IndyCar, of course, was its own worst enemy. Its circuit waged a civil war in 1996, splitting in two – CART and IRL – leaving a void that NASCAR swooped in to fill. It was like the Dodgers and Giants leaving New York for greener pastures in LA and San Francisco, leaving the Yankees to grab the spotlight and run with it.
Within a few years, NASCAR had twice as many races, more sponsors and TV networks eyeballing it, better marketing, and a surplus of personalities and budding rivalries. NASCAR traded paint and track position in wake of a period of time that can only be called the Indy Error. IndyCar’s edge disappeared faster than Billy Bush and a live microphone.
Two decades later, IndyCar is now better united and making a comeback. The 100th running of the Indianapolis 500 this year drew a record crowd of 350,000 and IndyCar’s TV ratings are improving while NASCAR’s are declining.
“We have more people calling us wanting to get involved than than I’ve ever had before,” said legendary IndyCar owner Roger Penske.
The future for IndyCar is beginning to look brighter than NASCAR for change. They put Jeff Gordon in the pace car at this year’s Indy 500 and there is speculation that Kasey Kahne and perhaps Danica Patrick could switch from NASCAR to IndyCar. Patrick, of course, cut her teeth on IndyCar racing but her much-publicized jump to NASCAR didn’t pan out in the long run. She ran among the leaders in NASCAR each week about as often as the Cleveland Browns in the NFL.
And yet the fact that NASCAR drivers are more open to leaving and looking seriously at IndyCar bodes well for the open wheel people. These are testy times for both circuits and NASCAR seems to be relying more on gimmicks than good ole boys’ guff to win back fans.
Meanwhile, IndyCar is building a new generation of fans led by this year’s “All-American” circuit champion, Josef Newgarden, a rising star in a sport that desperately needs a boost.

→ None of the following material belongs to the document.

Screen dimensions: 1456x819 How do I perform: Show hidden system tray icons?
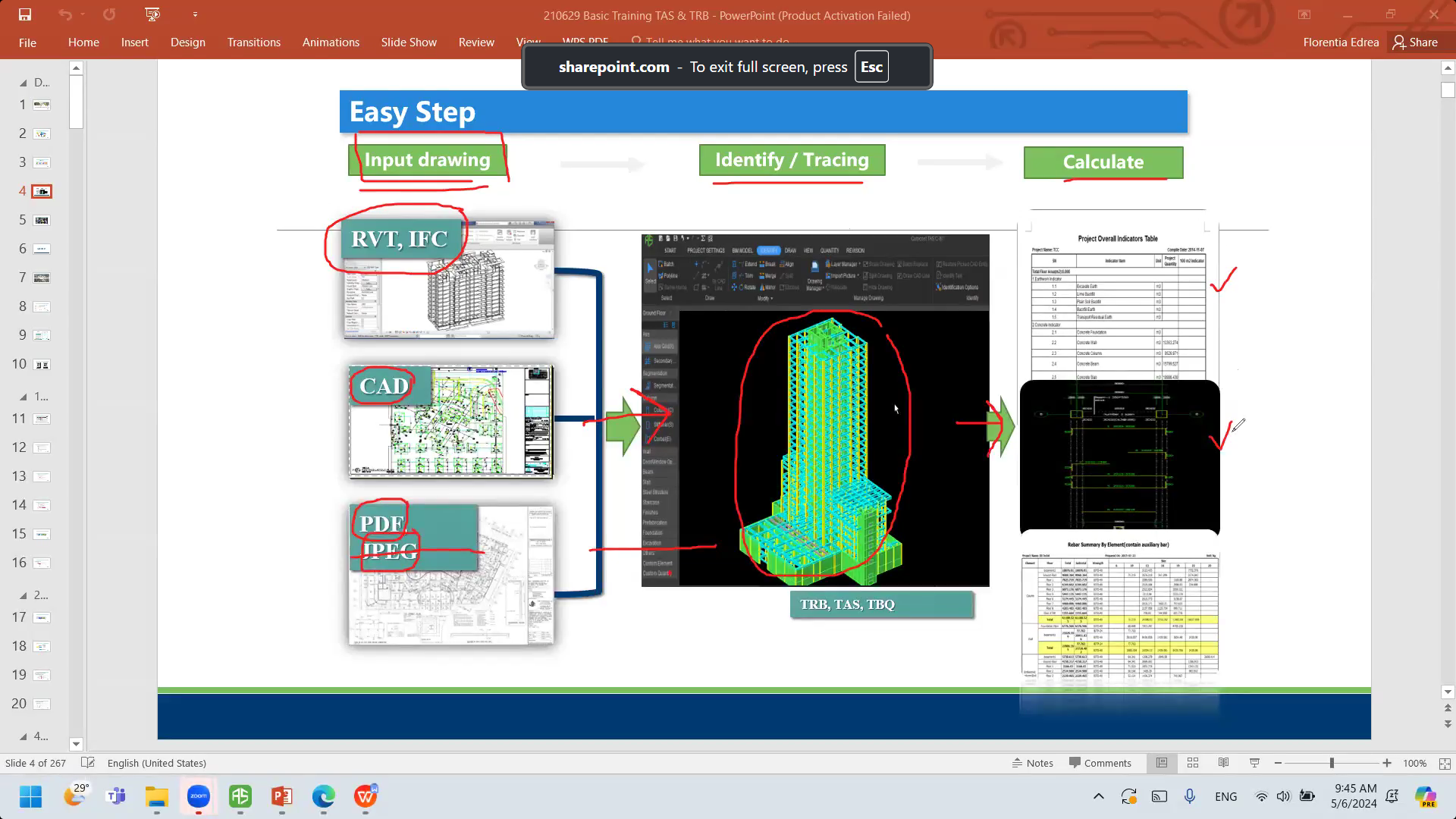click(1098, 796)
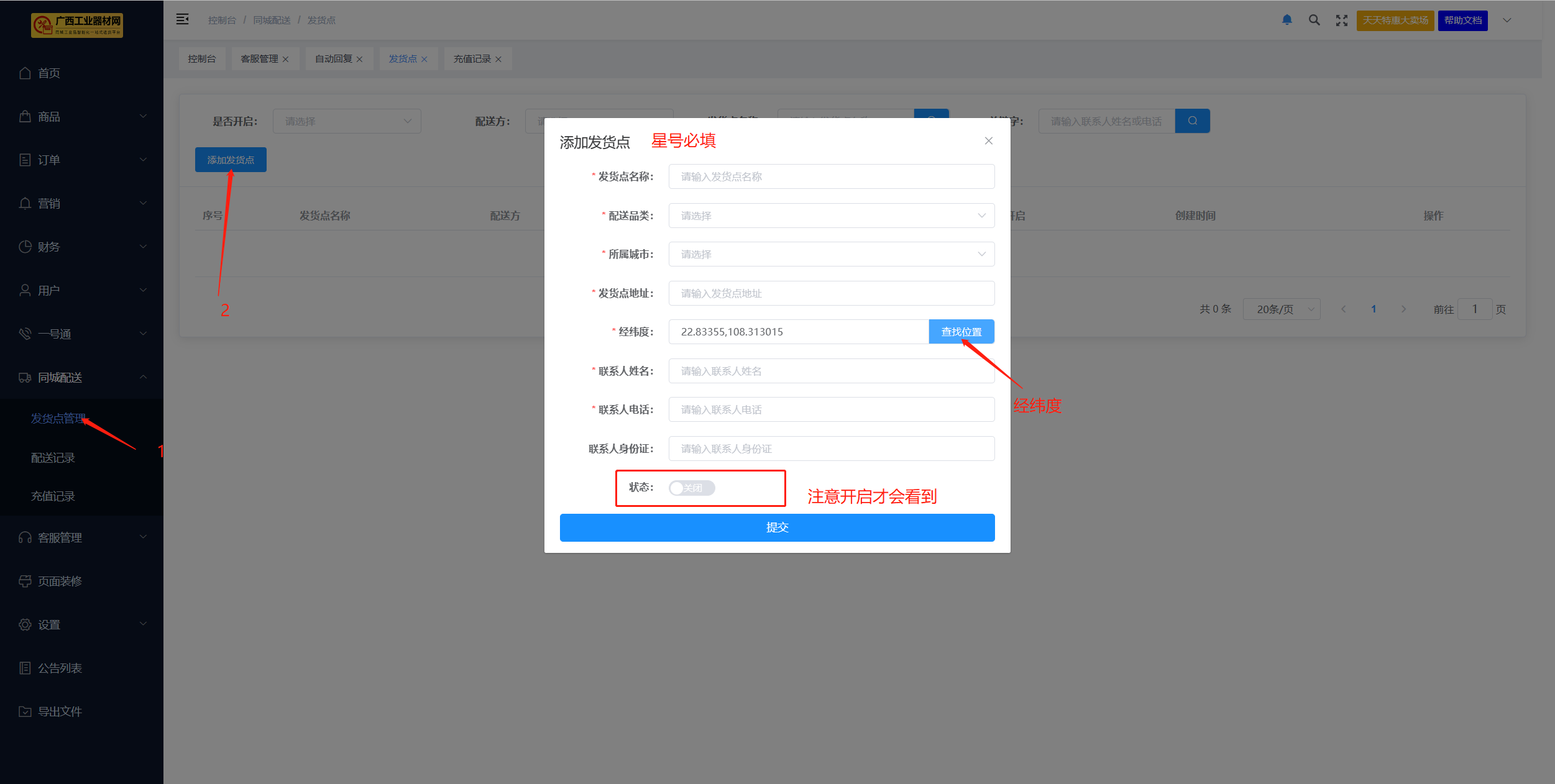Click the top-bar search magnifier icon
This screenshot has width=1555, height=784.
pyautogui.click(x=1314, y=20)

Newgarden is a handsome blond 26-year-old driver who was born in Tennessee and lives in NASCAR’s backyard, Charlotte, N.C. He drives a Chevy for Penske and he’s an American Ninja Warrior, having actually appeared in NBC’s popular televised obstacle-course competition.
In American Ninja, Newgarden managed to get past the first two obstacles on the course and celebrated by stripping off his “Indy Car Ninja” T-shirt to show-off his chiseled body. He fell into the water on his third obstacle.

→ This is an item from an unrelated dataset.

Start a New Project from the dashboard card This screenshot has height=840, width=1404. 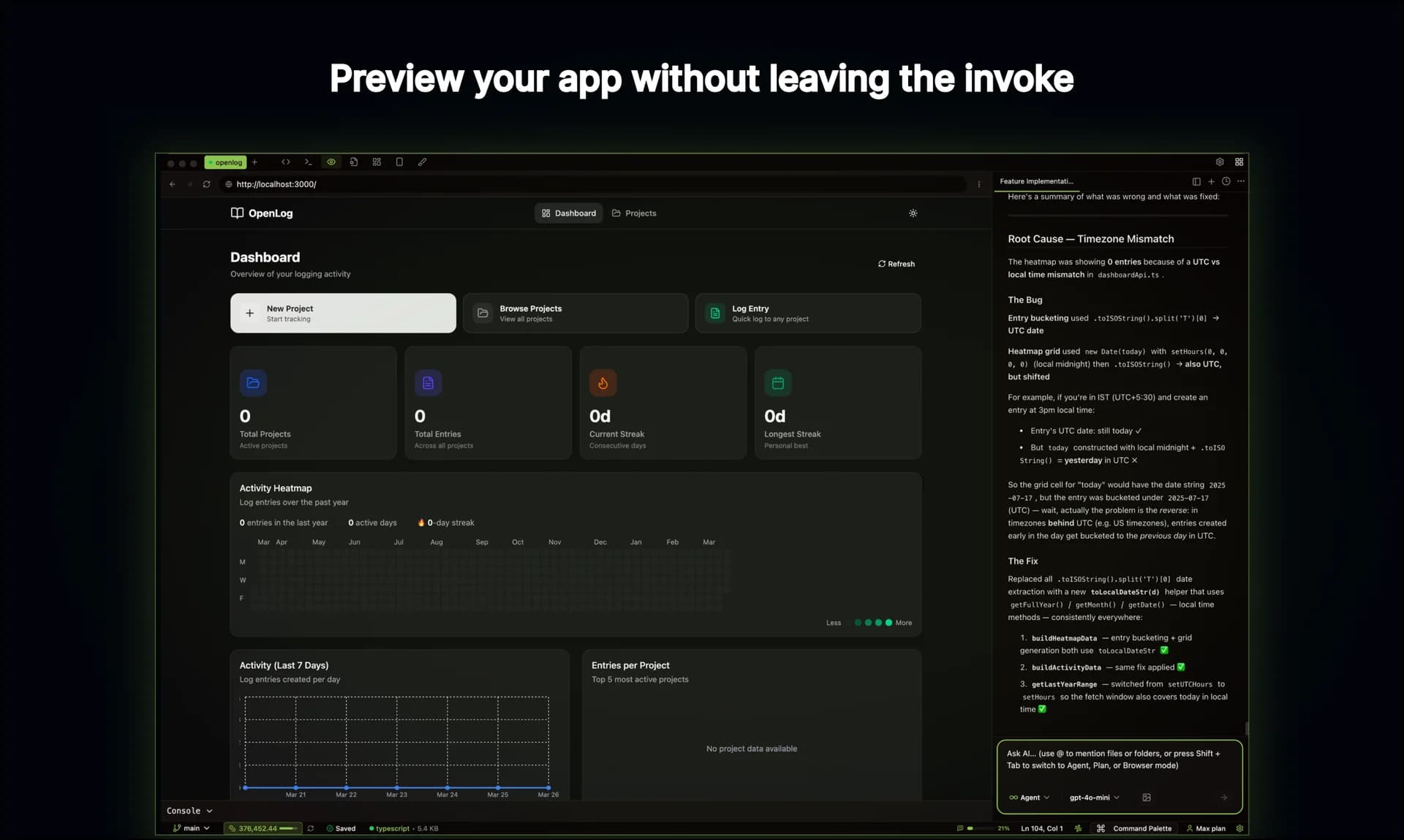tap(342, 313)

The only tough obstacle he faced on the track on Sunday in Sonoma was the glare of a sunset that threatened to blind drivers’ sight coming up Turns 1 and 1A. Fortunately, the race, which didn’t start until 3:30 p.m. locally for NBC’s coverage, was a clean race with no cautions which didn’t bring the sunset into play at the end.
Newgarden placed second overall in the race, yet scored enough points to emerge as IndyCar champion. To celebrate, he wrapped himself in an American flag and became the torch bearer as the new spokesman for IndyCar. He didn’t waste any time promoting the future of his sport.
“If people don’t know, tell them about IndyCar racing,” Newgarden said.
Newgarden represents the new age of IndyCar and maybe it’s time for IndyCar to make its big move and that can only mean one thing. That’s right. It’s time to get another driver on Dancing With The Stars.